Thirty years of benign neglect and deferred maintence comes at a cost, and I'm now making up for all that, but at some point (I hope...) the work load will diminish, and maybe then I'll begin to find out what the next chapter is all about. Meanwhile, my non-waking hours remain a trip into reality-based fantasy land -- the stuff dreams are made of -- and as the stunningly beautiful Debbie Harry reminds us from the golden, gauzy past, dreaming is free.

"I sit by and watch the river flow, I sit by and watch the traffic go. Imagine something of your very own, something you can have and hold.  I'd build a road of gold just to have some dreaming."

I worked three days in January this year, and that was it. Although I was offered more, it was time to go, plain and simple. Professional athletes often speak of "knowing when it's time" to hang it up, and if the comparatively mundane careers of those who work below-the-line are considerably longer than the average athlete enjoys, it all comes down to the same equation in the end. You just know -- and nothing that's happened since I left Hollywood has changed that. The year that subsequently unfolded was good for the film and television industry, generating lots of employment for industry work-bots all over the country, and hopefully that will continue on into the New Year.

On every other front, though, 2017 was a true annus horribilis.  If 2018 follows suit -- and there's every reason to believe it could be even worse -- dreaming may be as good as it gets for most of us in the year to come.

Let's hope not... and on that admittedly sour (if realistic) note,  I wish you all a Happy New Year.

Sunday, December 3, 2017

Just For the Hell of It: Episode 46

                               Old juicers never die, they just fade away...*

No, this is not a photo of me up here on the cold, damp, windy ridge, staring into a half-empty bottle while remembering the good old days in Hollywood. For one thing, I never wear bow ties, and seldom don a sport jacket -- and nobody would ever mistake me for Humphrey Bogart. Not that I didn't do my share of staring into bottles in the wake of romantic disasters back in my younger days, mind you... but I just like the photo -- and love the movie from which it came, which is why I bought this book.
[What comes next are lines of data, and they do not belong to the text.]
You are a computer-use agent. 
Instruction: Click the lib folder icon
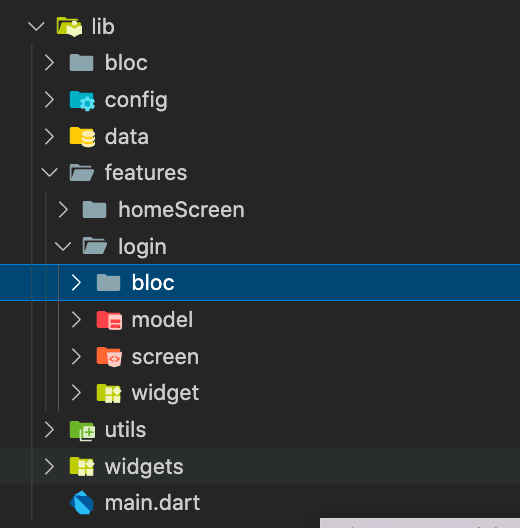[69, 27]
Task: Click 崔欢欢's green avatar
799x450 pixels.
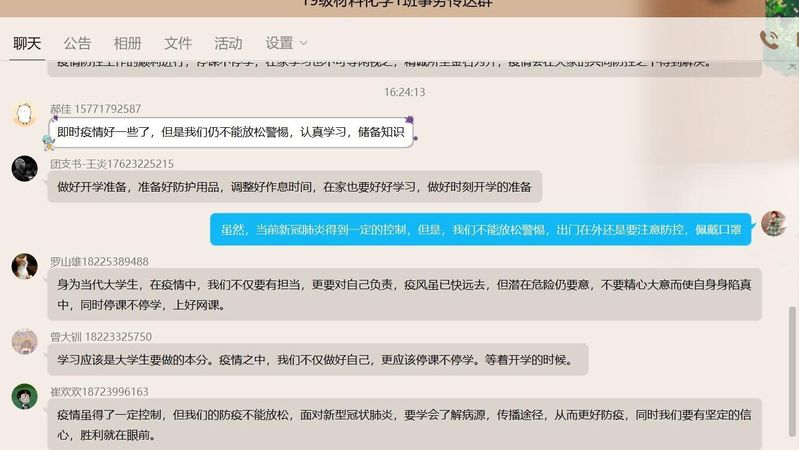Action: coord(24,396)
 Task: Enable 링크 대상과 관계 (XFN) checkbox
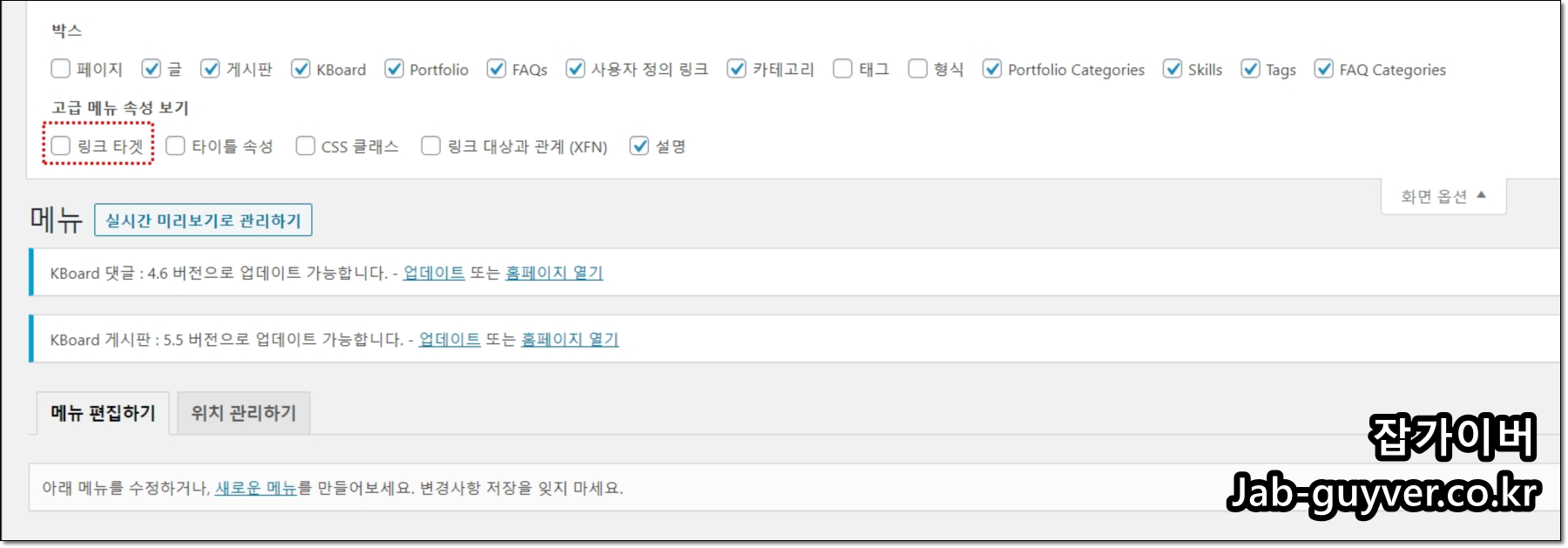tap(430, 145)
As silly as it might sound, it was movies like this that sparked my initial interest in film as a young man, and eventually led to me to Hollywood. In my youthful naivete, I assumed that the classics of Hollywood's Golden Age must have been blessed right from the start, each with a great script, director, producer, actors, and crew all pulling in the same direction, secure in the knowledge that together they were crafting a cinematic masterpiece.

It wasn't like that at all, of course. Like so many movies, Casablanca was beset by the ego battles, personality conflicts, and logistics that plague most productions -- but out of that boiling cinematic cauldron emerged an enduring classic.

A much darker tale unfolds here, a story of careers and lives upended by the Black List and those who enabled it in an era of maximum paranoia -- a time that holds disturbing parallels to our current socio-political mess.

This book is a fascinating read that takes you deep into a very troubled time, and demonstrates how  --  because of and in spite of the Black List -- a truly ground-breaking classic can materialize from paranoia and chaos.  The movie  High Noon serves as a warning of the dangers that arise when a culture becomes so fearful that it looks inward, then begins to eat itself alive.  The book explains how that all came about.

Both of these books offer another object lesson -- that in Hollywood, those who deserve the credit for a job well done don't always get it, a lesson we seem to re-learn with every generation. Both are good reads, so put them on your wish list to Santa.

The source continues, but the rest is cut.